"Die Machtkämpfe für die Nachfolge Präsident Putins sind voll entbrannt", erklärte Eberhard Schneider von der Universität Siegen. Die eine Strategie hinter den Morden könnte sein, Putins Ruf international endgültig zu ruinieren, sodass er entgegen seinen Ankündigungen ungeniert noch eine dritte Amtszeit antreten könne. Das würde der Elite im Kreml und in einflussreichen Posten in der Industrie erlauben, ihre Positionen zu halten. Ein zweites Szenario, so Schneider, sei, einen schwachen Nachfolger zu installieren, Putin könnte irgendwo "zwischenparken" und nach einer kurzen Periode verfassungskonform wieder für zwei Amtsperioden die Macht übernehmen.
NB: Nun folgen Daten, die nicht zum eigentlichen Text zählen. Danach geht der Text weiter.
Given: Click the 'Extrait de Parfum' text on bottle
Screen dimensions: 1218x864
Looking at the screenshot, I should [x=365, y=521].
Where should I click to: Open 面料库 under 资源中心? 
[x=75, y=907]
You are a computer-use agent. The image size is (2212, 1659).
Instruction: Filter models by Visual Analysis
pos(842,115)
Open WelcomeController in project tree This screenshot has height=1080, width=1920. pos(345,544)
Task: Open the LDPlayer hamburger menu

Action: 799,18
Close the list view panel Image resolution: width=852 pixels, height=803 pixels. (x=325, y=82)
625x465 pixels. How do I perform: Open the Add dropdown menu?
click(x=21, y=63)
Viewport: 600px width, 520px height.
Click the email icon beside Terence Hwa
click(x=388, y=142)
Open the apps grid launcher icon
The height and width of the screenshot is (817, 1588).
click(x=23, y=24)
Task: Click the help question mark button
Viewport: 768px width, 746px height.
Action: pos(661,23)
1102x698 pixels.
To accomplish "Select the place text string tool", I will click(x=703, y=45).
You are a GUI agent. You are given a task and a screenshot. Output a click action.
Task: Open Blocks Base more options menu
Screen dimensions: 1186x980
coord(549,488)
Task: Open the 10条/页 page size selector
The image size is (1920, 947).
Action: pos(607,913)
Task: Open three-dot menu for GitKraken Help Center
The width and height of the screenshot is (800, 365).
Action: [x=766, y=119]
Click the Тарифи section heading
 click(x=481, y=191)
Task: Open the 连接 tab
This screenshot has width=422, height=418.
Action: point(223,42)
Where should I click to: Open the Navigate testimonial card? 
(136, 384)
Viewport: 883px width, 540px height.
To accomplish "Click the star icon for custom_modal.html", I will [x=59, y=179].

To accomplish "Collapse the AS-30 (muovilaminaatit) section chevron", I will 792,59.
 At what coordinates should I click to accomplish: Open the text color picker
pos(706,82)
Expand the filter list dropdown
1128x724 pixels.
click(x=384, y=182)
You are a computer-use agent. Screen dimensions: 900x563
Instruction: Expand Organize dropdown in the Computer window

Auch für Gerhard Mangott von der Universität Innsbruck war klar, dass "der lange Tod Litwinenkos eine lange Debatte auslösen sollte, die Putin schadet". Er vermutet die Urheber des Attentats im russischen Inlandsgeheimdienst FSB. Der Sicherheitsapparat, der in Putins Russland an den Schalthebeln der Macht sitze, wolle sich seine Einflusssphären erhalten. Und "der Präsident ist in diesem System viel schwächer, als er nach außen hin scheint".
Mangott hielt auch einen Terroranschlag im Vorfeld der Wahlen für möglich. Das würde den Ruf nach einem starken Mann laut werden lassen. Und mit einem solchen Muster hätten Putin und seine Hintermänner nach den Chaosjahren in den 1990er-Jahren erfolgreich reüssiert. "Demokratisierung war in den vergangenen Jahren nicht auf der Agenda. Die Russen wählten Putin, weil sie Stabilität wollten."